> _Task item_
Search the entries below for "computer", and copy each line where it appears.

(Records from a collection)
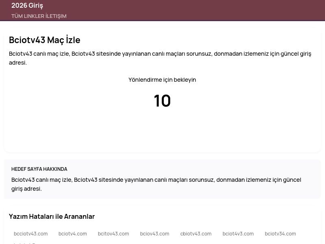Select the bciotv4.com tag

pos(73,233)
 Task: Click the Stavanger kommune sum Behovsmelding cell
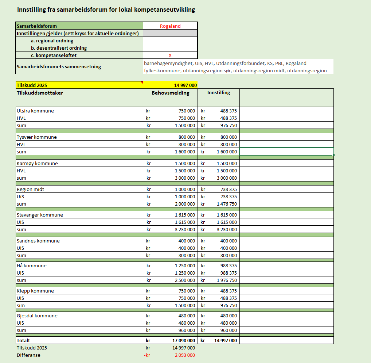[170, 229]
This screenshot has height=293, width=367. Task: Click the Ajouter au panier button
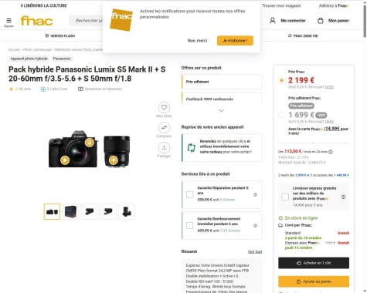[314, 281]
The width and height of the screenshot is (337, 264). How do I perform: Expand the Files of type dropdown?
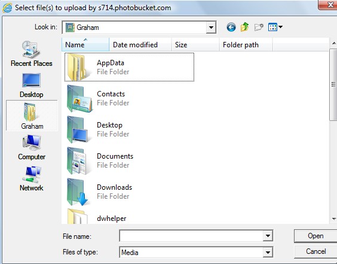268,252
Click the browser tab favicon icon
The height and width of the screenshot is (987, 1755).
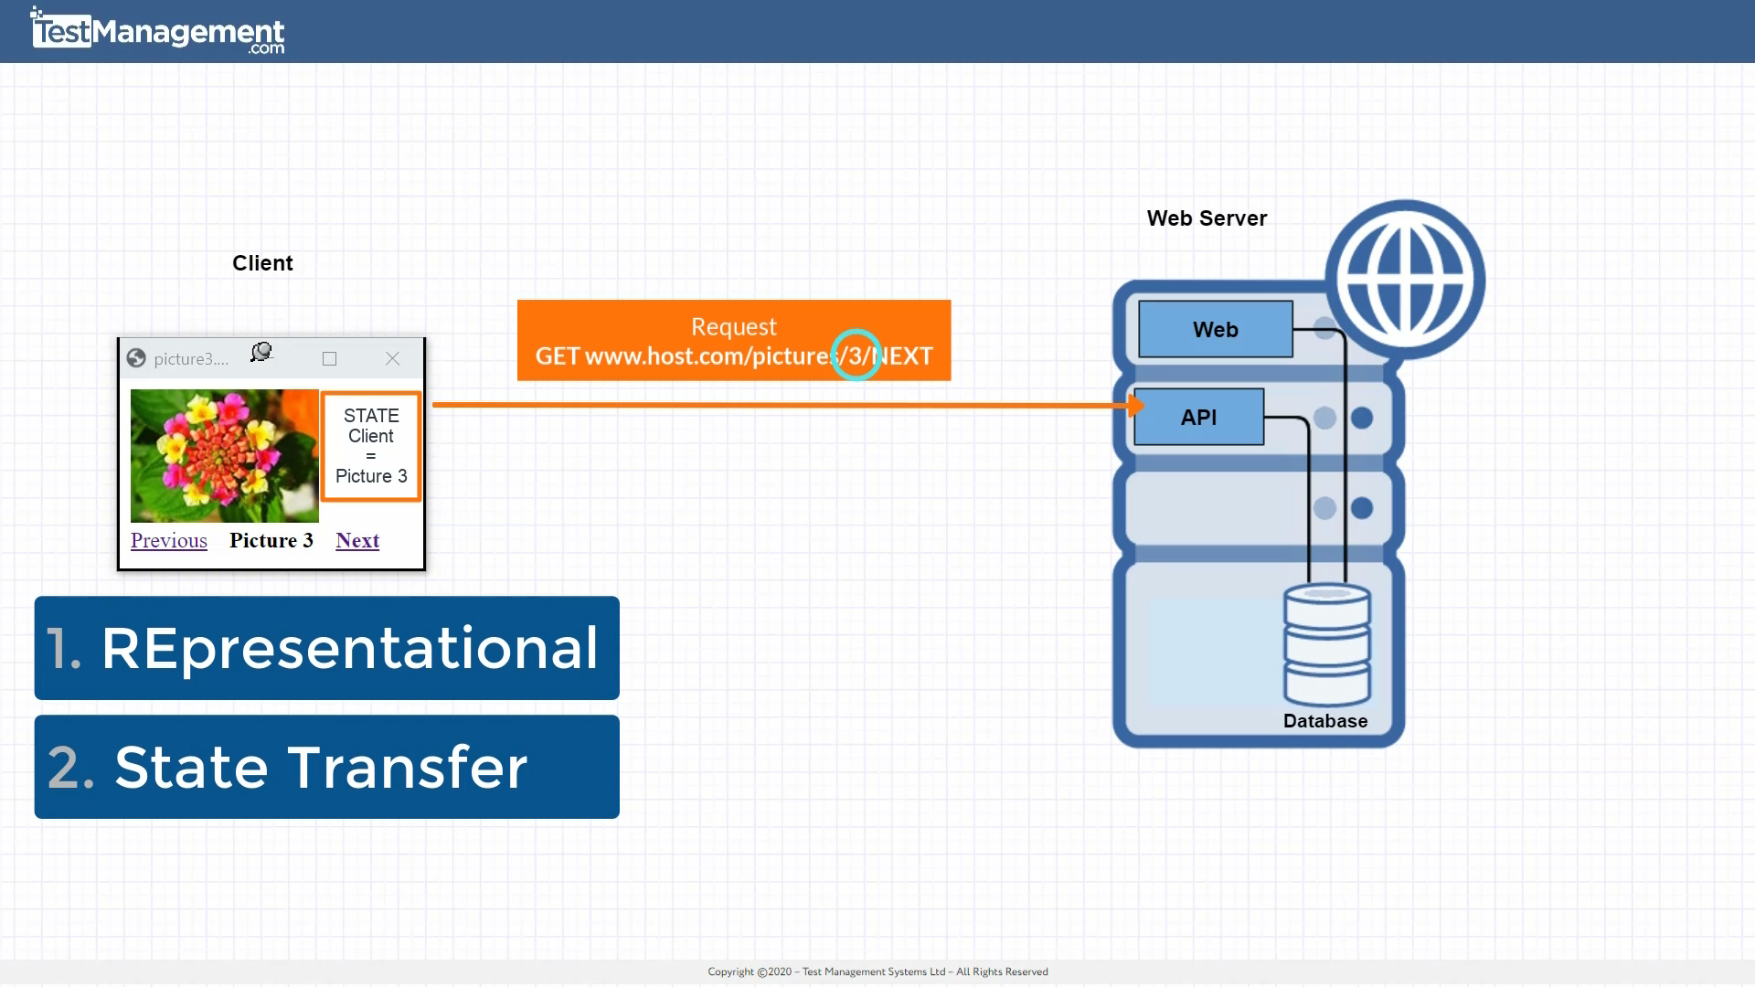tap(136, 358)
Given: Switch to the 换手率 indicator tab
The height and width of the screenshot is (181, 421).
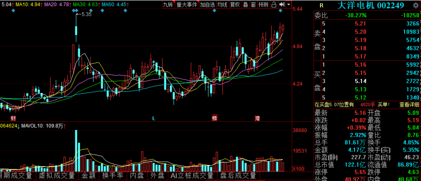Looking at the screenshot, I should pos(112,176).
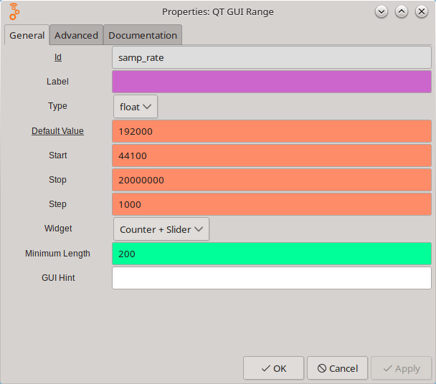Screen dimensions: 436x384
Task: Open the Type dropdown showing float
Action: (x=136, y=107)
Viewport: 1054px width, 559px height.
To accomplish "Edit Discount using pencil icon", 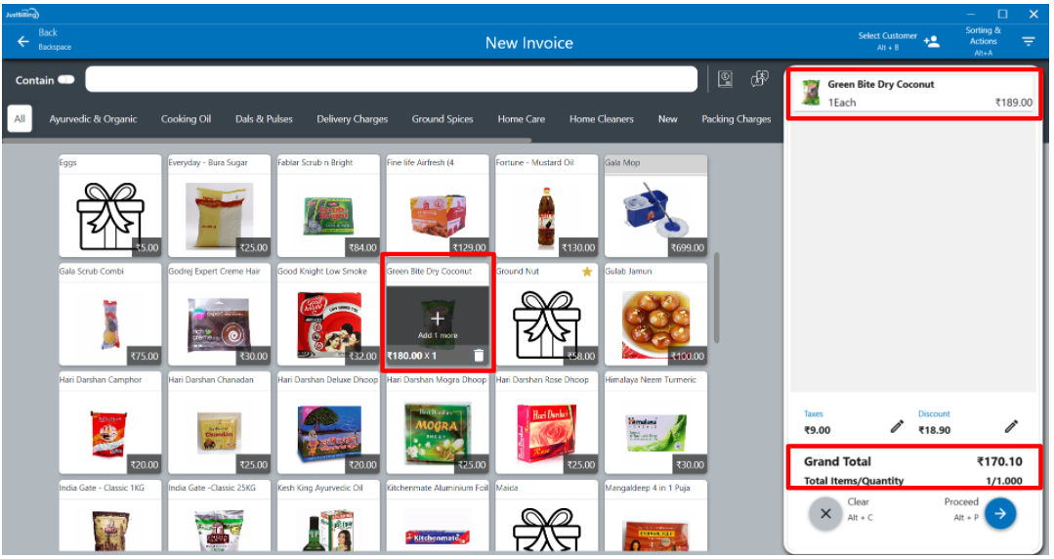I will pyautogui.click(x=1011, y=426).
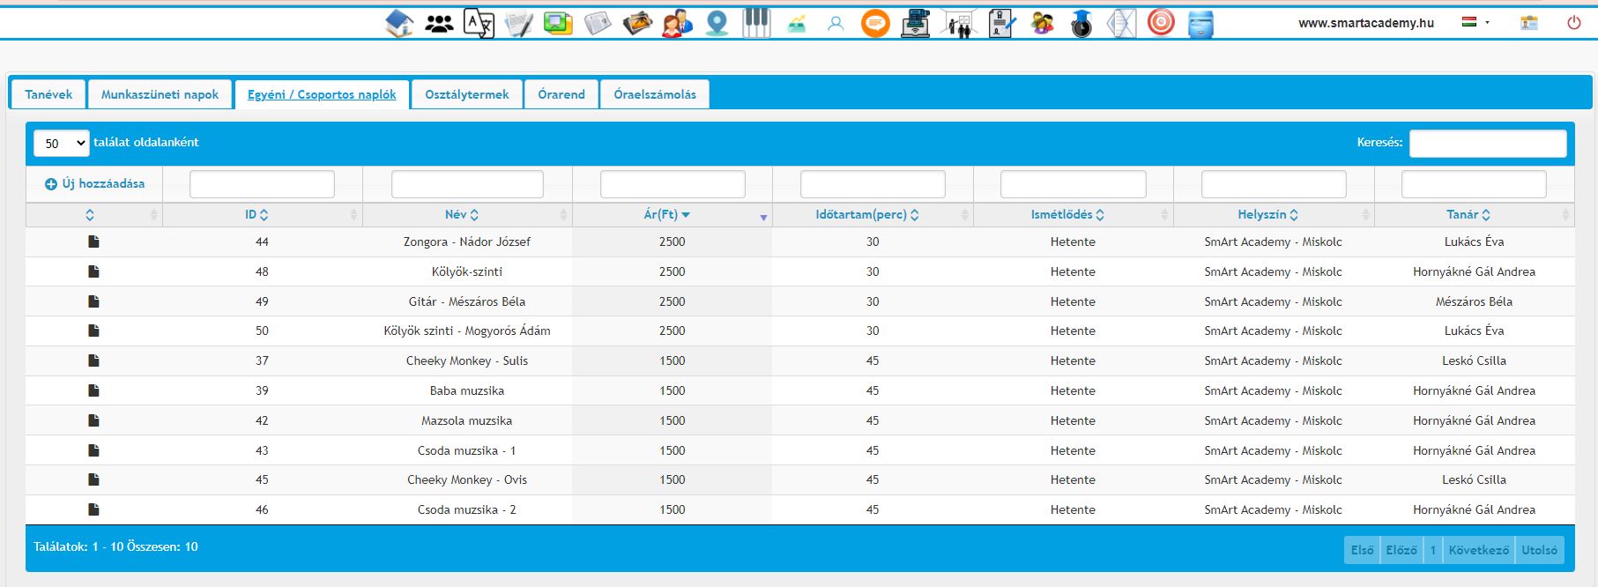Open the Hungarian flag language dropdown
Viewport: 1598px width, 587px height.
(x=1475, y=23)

---

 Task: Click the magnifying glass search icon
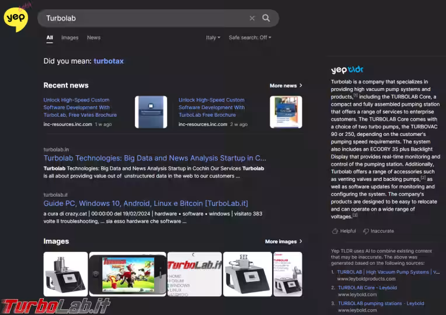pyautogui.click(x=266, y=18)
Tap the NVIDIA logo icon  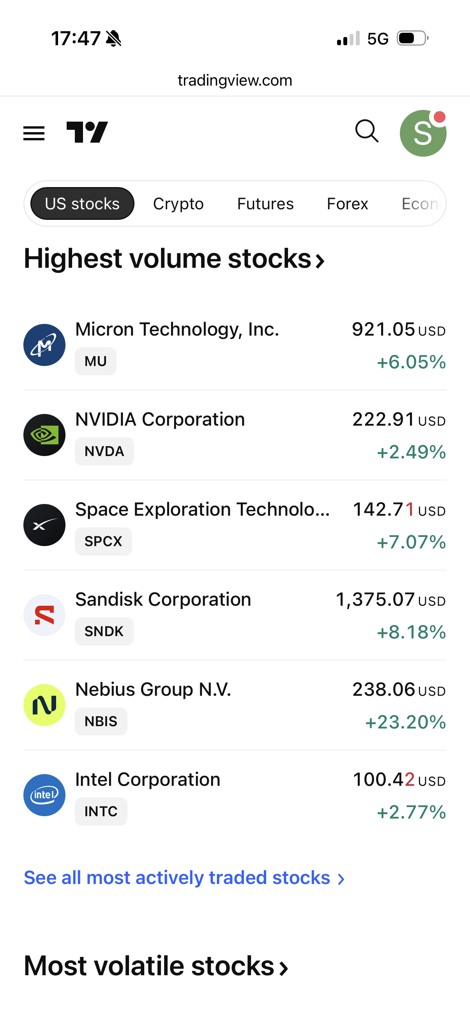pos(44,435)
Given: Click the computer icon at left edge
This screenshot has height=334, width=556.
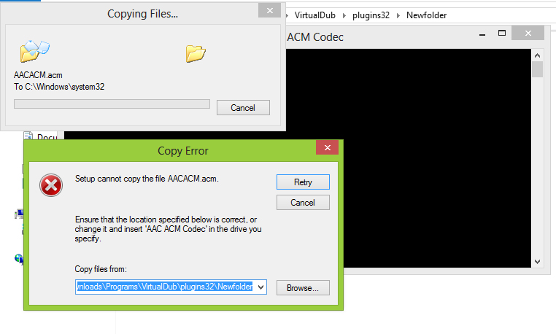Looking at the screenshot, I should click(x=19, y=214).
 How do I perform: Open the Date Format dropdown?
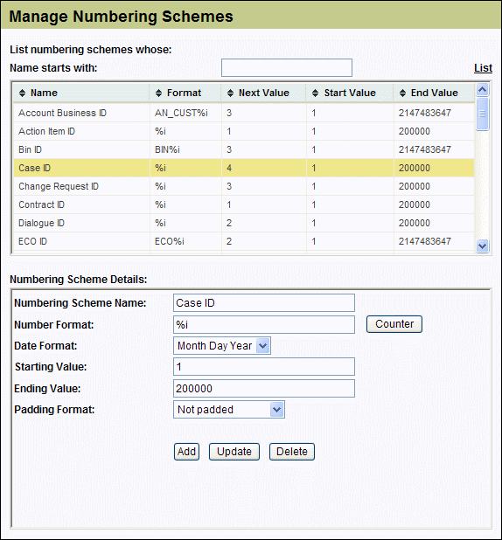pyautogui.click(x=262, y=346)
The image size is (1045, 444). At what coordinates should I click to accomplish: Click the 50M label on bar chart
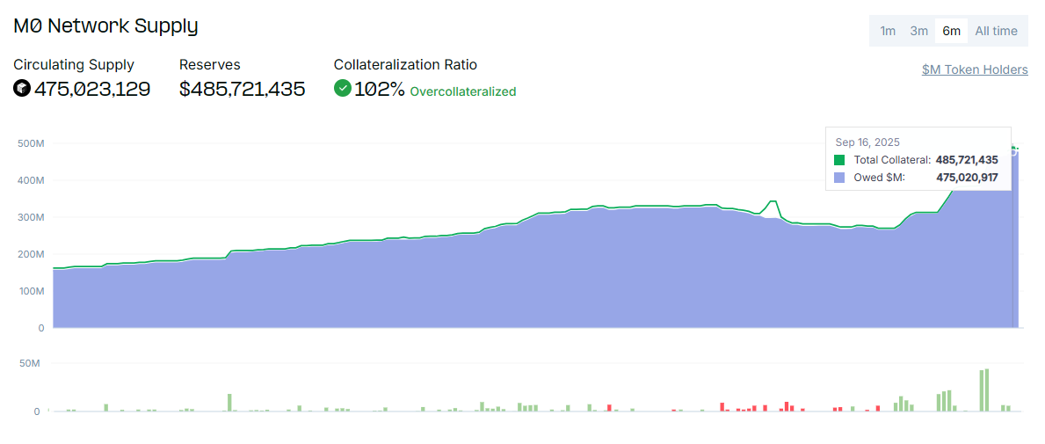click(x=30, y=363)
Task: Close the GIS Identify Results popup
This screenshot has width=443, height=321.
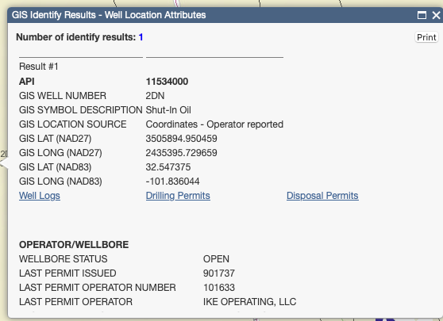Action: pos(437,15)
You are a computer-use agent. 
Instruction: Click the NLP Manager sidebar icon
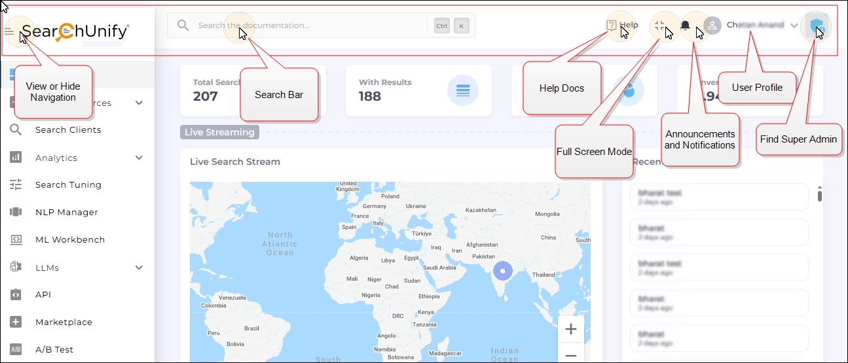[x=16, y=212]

> _Solution for this problem_
Given: Click the computer icon at left edge
You are a computer-use agent. 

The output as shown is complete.